▶ TEXTO EXTRAÍDO:
=====

Es difícil establecer una primacía de valores en los cuadros de Goya, y, sin embargo, puede afirmarse que quizá sea ésta su obra más compleja, de una intensidad emotiva más grave y de una técnica más dócil al temblor y hondura de la inspiración. La iluminada por un éxtasis más en vilo y la asentada en una más humana comprensión de la santidad.
Con este cuadro Goya rendía su homenaje a las Escuelas Pías, en cuyo colegio, con aquel padre Joaquín, recordado a Zapater, aprendió no solo las primeras letras, sino el fundamento de las humanidades – Goya sabía latín – que fueron la base de la cultura del gran pintor aragonés. Este cuadro fue precedido de un boceto de factura nerviosa, de rápidos y geniales empastes, iluminado con un rayo metafísico de abolengo rembratiano, que hoy se encuentra en el Museo de Bayona.

=====

▶ CONJUNTO DE TAREAS:
A - Reproduce tal cual, en el texto sobre el cuadro de Goya, todo lo que va desde "Es difícil establecer" hasta "de la santidad.".
B - Escribe la continuación del texto sobre el cuadro de Goya a partir de su última oración.
Las líneas que vienen a continuación son material aparte, sin relación con el texto.

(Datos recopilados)

=====

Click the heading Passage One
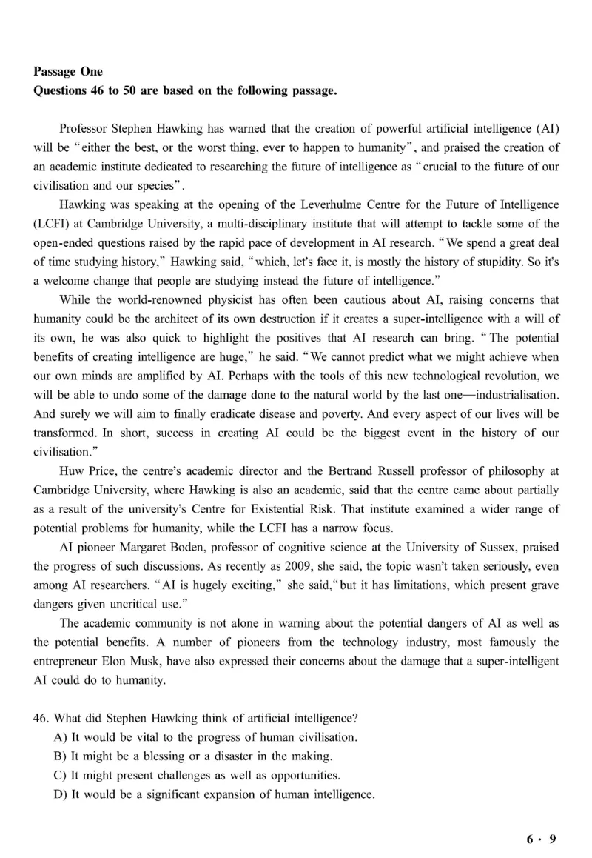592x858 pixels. point(68,72)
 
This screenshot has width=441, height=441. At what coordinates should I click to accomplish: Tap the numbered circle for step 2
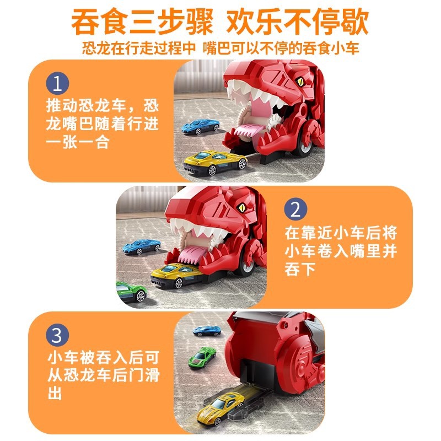[x=295, y=209]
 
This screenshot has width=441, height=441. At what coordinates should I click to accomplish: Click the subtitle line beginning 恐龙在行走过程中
[x=220, y=48]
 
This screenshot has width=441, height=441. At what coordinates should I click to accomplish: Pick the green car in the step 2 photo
[x=130, y=291]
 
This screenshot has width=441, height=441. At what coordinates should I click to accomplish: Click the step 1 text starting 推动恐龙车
[x=102, y=123]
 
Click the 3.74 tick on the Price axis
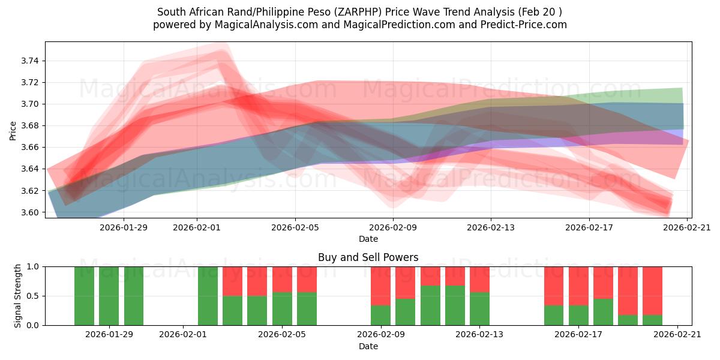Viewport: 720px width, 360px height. click(30, 61)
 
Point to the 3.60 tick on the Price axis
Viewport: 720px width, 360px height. click(30, 212)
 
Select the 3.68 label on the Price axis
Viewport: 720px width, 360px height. click(30, 125)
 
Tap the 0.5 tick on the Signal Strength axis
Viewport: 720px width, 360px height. click(33, 296)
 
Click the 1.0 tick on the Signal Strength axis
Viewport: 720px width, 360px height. click(33, 266)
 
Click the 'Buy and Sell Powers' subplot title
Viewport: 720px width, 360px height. click(368, 257)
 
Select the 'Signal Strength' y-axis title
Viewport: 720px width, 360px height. click(18, 296)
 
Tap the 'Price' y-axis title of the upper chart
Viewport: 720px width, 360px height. click(13, 130)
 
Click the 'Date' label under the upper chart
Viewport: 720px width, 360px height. click(368, 239)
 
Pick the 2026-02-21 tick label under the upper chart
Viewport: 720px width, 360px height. click(687, 227)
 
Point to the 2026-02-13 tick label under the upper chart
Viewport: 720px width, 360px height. click(491, 227)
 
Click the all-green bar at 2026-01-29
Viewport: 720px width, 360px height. click(109, 296)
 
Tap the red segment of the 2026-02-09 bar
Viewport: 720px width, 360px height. click(380, 286)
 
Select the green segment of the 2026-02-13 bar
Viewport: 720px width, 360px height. click(479, 308)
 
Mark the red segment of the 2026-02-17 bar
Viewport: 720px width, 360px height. click(578, 286)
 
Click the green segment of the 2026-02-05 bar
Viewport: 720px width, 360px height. click(282, 308)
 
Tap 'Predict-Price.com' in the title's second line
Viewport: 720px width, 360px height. click(526, 25)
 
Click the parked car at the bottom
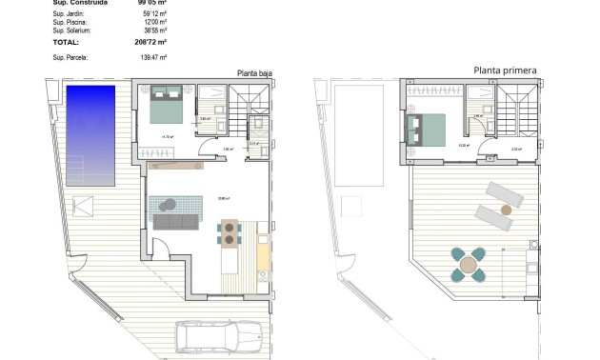[x=218, y=338]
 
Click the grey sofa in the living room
[x=176, y=222]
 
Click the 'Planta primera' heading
[x=505, y=70]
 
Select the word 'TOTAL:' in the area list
[x=66, y=43]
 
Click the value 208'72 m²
[x=150, y=43]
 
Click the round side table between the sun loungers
[x=507, y=206]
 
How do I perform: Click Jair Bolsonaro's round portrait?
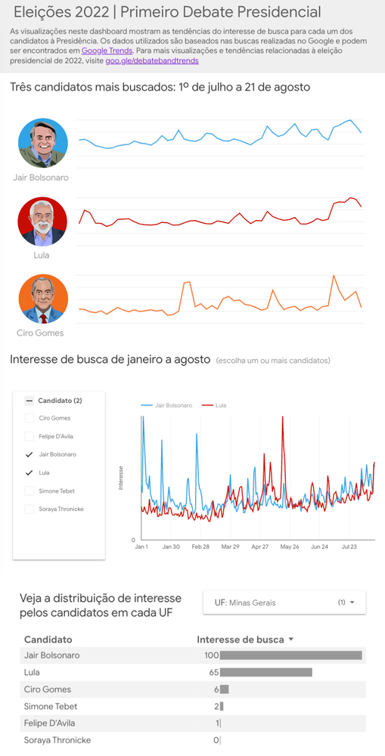(x=43, y=143)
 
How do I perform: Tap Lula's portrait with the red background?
(x=42, y=221)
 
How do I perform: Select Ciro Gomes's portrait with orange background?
(x=43, y=299)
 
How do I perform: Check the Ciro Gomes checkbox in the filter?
(x=29, y=418)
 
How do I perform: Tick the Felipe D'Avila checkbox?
(x=29, y=436)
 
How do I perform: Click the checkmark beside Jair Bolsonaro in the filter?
(x=29, y=454)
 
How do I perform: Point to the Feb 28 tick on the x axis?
(x=200, y=546)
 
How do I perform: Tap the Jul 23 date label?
(x=349, y=546)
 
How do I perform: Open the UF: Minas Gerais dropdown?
(x=284, y=603)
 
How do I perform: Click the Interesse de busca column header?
(x=241, y=640)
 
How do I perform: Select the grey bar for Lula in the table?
(x=265, y=672)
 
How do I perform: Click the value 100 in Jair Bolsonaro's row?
(x=211, y=655)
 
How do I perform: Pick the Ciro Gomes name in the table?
(x=47, y=689)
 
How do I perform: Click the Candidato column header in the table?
(x=48, y=640)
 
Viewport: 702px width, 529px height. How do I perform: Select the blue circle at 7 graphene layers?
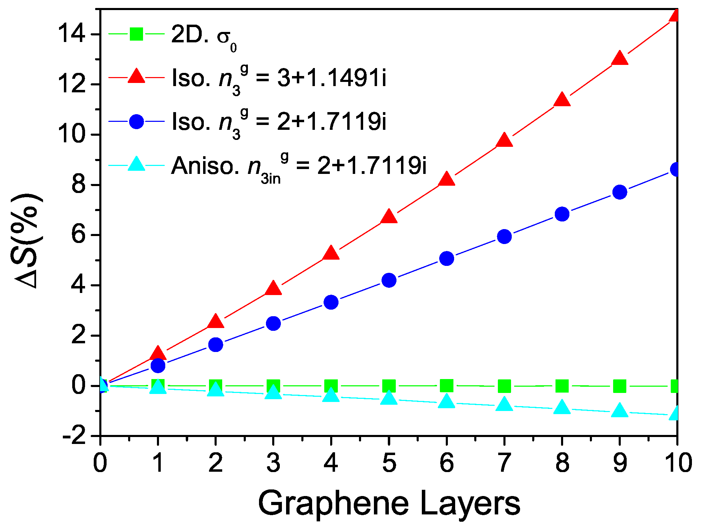coord(504,236)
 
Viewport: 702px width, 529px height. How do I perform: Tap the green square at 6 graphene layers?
coord(446,385)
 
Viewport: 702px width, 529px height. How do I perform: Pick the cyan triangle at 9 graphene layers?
coord(620,411)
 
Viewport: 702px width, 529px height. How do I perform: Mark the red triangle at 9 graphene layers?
coord(620,58)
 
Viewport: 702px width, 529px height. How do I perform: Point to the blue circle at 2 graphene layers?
coord(216,344)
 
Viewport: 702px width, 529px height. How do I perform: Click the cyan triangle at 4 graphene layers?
coord(331,395)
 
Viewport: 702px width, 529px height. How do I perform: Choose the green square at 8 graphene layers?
coord(562,386)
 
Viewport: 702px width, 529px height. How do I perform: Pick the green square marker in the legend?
coord(136,34)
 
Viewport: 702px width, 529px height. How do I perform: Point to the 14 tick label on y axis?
coord(71,34)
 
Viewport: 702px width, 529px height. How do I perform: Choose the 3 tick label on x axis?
coord(273,463)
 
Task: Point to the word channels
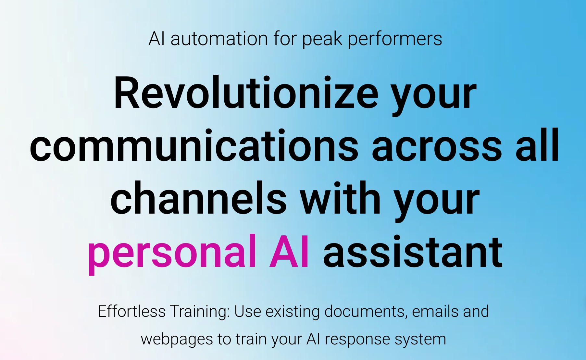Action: point(199,198)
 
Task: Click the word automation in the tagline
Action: point(219,39)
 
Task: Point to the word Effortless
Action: point(131,311)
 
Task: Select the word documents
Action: point(366,312)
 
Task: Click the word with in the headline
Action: point(340,198)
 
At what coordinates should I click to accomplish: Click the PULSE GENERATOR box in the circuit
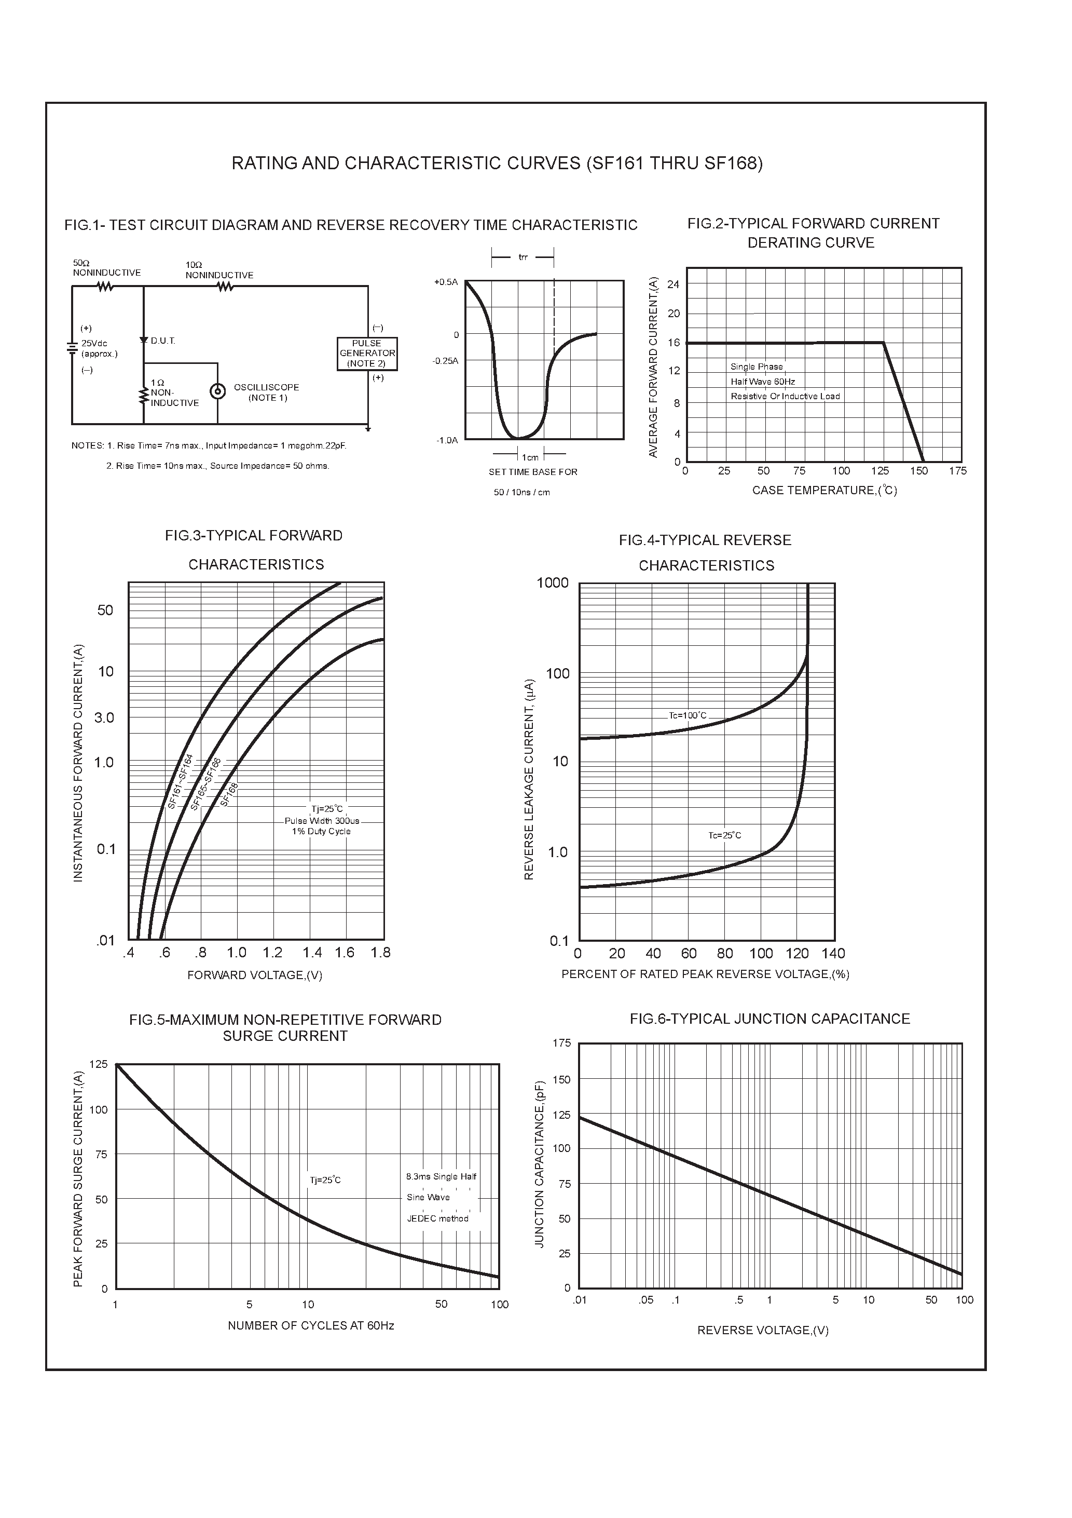pyautogui.click(x=367, y=354)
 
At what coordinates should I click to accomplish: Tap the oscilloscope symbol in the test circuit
pyautogui.click(x=217, y=391)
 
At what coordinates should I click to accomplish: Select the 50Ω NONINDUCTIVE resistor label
pyautogui.click(x=106, y=268)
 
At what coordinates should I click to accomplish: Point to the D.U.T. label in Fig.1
pyautogui.click(x=162, y=341)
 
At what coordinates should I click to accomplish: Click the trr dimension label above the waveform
pyautogui.click(x=523, y=257)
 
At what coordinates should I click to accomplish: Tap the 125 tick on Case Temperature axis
pyautogui.click(x=879, y=471)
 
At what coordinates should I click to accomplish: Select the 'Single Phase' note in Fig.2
pyautogui.click(x=756, y=367)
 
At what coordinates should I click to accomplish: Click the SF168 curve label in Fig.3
pyautogui.click(x=229, y=794)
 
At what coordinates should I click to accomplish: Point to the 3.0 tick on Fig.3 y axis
pyautogui.click(x=104, y=717)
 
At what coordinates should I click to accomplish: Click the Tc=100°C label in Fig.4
pyautogui.click(x=688, y=715)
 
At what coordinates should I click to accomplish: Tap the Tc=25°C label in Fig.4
pyautogui.click(x=724, y=835)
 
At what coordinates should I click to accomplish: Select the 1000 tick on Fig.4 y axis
pyautogui.click(x=553, y=582)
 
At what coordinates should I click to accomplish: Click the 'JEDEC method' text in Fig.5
pyautogui.click(x=437, y=1218)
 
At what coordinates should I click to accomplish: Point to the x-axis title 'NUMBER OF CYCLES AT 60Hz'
pyautogui.click(x=311, y=1339)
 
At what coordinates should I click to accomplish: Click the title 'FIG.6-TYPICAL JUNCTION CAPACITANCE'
pyautogui.click(x=769, y=1019)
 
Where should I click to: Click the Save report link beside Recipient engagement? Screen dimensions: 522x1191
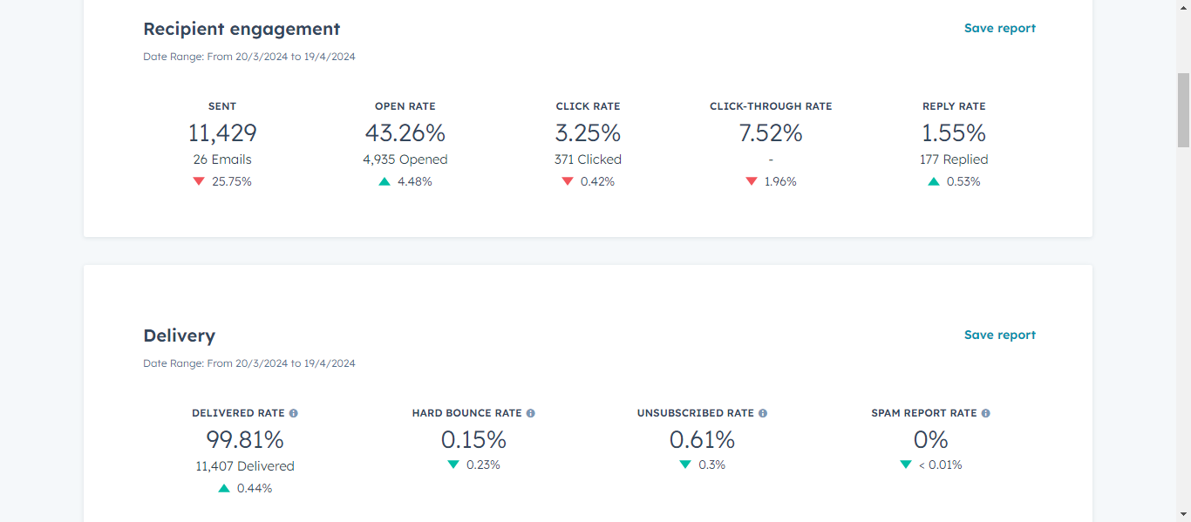(999, 29)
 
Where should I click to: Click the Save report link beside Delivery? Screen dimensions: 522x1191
(999, 336)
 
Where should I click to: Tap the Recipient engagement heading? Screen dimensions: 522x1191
(242, 29)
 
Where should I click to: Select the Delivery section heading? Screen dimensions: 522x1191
(179, 336)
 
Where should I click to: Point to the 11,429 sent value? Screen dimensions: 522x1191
(222, 133)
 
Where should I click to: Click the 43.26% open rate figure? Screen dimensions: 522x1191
(405, 133)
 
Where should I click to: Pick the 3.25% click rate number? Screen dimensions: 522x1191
(588, 133)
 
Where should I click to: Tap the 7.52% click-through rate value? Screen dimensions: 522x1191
(771, 133)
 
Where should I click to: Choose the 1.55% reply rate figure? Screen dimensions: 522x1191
(954, 133)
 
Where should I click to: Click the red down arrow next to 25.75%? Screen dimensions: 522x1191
(199, 181)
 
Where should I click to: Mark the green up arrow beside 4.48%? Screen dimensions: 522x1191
(385, 181)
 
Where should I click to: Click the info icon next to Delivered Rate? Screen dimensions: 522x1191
(294, 413)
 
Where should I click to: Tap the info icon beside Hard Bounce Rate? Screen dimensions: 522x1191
(531, 413)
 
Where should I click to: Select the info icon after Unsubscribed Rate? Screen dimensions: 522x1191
(763, 413)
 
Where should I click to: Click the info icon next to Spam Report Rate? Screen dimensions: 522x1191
(986, 413)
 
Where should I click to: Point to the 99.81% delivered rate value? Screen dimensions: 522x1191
(245, 440)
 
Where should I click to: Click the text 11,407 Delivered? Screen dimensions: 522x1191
(245, 466)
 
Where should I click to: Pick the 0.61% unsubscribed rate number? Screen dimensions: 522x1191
(702, 440)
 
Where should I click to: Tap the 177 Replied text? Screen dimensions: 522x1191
(954, 159)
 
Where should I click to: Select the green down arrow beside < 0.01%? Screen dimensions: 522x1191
(906, 464)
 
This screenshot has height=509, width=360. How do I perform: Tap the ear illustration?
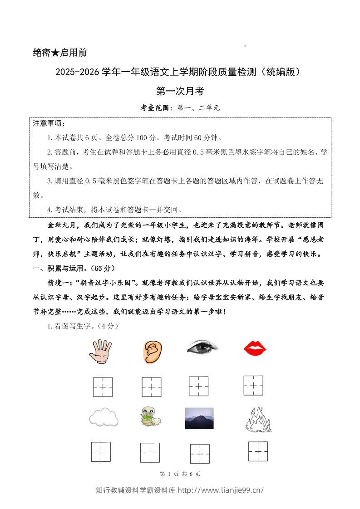151,352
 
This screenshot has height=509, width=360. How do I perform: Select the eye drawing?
202,348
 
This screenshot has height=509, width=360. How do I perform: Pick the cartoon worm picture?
150,416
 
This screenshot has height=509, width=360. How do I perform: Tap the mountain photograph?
199,418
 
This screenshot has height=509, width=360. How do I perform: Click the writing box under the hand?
103,387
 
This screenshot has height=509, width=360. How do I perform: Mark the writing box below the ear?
151,387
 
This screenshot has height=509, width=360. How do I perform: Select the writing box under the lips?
253,385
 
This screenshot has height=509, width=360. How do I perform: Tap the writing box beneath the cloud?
101,452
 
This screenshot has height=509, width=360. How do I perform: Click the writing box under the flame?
258,451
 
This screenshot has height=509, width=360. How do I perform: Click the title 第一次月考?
180,91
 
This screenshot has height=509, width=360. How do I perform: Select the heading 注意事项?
49,123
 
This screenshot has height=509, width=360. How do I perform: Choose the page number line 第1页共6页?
180,474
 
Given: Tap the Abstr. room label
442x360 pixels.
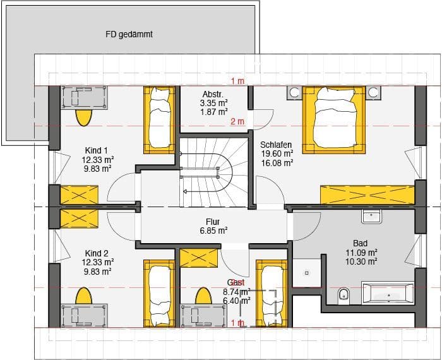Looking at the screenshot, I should (213, 93).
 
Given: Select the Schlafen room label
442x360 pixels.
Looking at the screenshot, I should (276, 143).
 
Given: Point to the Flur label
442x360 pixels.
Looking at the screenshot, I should (212, 222).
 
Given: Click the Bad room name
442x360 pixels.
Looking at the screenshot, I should (361, 243).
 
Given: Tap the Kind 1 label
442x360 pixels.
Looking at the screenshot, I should (97, 150).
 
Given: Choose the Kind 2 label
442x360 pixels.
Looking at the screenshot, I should (97, 253).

=====

▶ RESPUESTAS POR TAREA:
A -
Es difícil establecer una primacía de valores en los cuadros de Goya, y, sin embargo, puede afirmarse que quizá sea ésta su obra más compleja, de una intensidad emotiva más grave y de una técnica más dócil al temblor y hondura de la inspiración. La iluminada por un éxtasis más en vilo y la asentada en una más humana comprensión de la santidad.

B -
El cuadro de los escolapios de San Antón es la culminación de un proceso técnico que encuentra aquí su equilibrio más logrado. El cambio de gama iniciado hacia 1808 y acentuado desde 1814, con su predilección por los negros, los rosas, los blancos de cal y los amarillos con luz metálica de oro, se consolida sin acritudes en este lienzo en el que una pincelada frondosa y apretada, veloz y exenta como los brillos, puede seguir todas las tenuidades de la expresión.
La escala cromática de Goya se ha reducido y concentrado y las veladuras que transparentaban gasas como aguas superficiales y los reflejos largos de toque velazqueño han sido sustituidos por frotes entrecortados y vibrantes por manchas esenciales de cuajada y grumosa luz. Las calidades se consiguen convirtiendo las superficies en un hervidero de destellos, espesando los tonos con una materia pictórica tan sólida y segura, que se coloca con espátula o con cañas y matizando los relieves con esas sombras que modelan sintéticas, como los pulgares.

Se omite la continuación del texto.